Well at least you have one confirmed male for sure.. The difference can be so Subtle between the Sexes of the frogs that I find that the best way to prove a pair it so have A calling male & actually see eggs in the same tank.Your temp parameters, Lighting & Humidity are all fine(my tanks are about 80 while lights are on near the top, 76 near the bottom & about 70 give or take at night..Is your tank Very Densely planted? Frogs have a higher propensity to breed when they have the security of cover to rely on. Also, perhaps If you Mist a little At lights out everyday the CHANGE to misting every day as opposed to every other may trigger the frogs into feeling its the rainy season & help just slightly cool the day temps which may trigger a response(change is key to the breeding response)..If all else fails maybe pick up a few more pat froglets & prove one female out? If you dont feel like waiting You can also try to pick up a proven adult, but that usually costs more.. I generally pick up a small group of froglets (4-5 or so) & grow them out, once I prove a pair or trio I sell the extra male or 2 & usually let that almost cover the entire cost of the froglet group. Dont be hard on yourself though, you could be doing everything right.. You could have 2 males or for some reason the frogs just arent ready yet.. IF none of these things work though Id consider changing the pairing or adding to your group.. hope this helps... Good luck man!, Keep me posted..
Idris-


----------



## frogface (Feb 20, 2010)

Can you post pics of the Pats, side by side? We need to see those toes for ourselves 

Leucs are seasonal, as noted above. They are also easily brought to calling through misting and faking them out with Leuc recordings. Try playing a 'calling leuc' video within earshot and see what happens.


----------



## jharris08 (Dec 26, 2011)

thanks for tips everyone...ill try misting more often...ive been waiting to pick up one of those kerosene pumps at Lowes this winter to remove the standing water is one reason I havent been misting more....pumping water out with a turkey baster takes forever lol. 
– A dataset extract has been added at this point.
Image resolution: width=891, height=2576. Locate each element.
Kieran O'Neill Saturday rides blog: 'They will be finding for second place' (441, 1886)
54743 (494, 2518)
ill try to get a pic of both of them and their set-up this evening.


----------



## dartsanddragons (Jun 6, 2004)

I would agree with most all of the above, with the exception of the Leucomela, my current breeders just started to lay eggs, my former breeders would lay year round every fourteen days like clock work. That being said there are many variables, but with these they seem to be laying when ever the mood strikes them. So it is possible your Leucomela would lay during winter but most start about March.


----------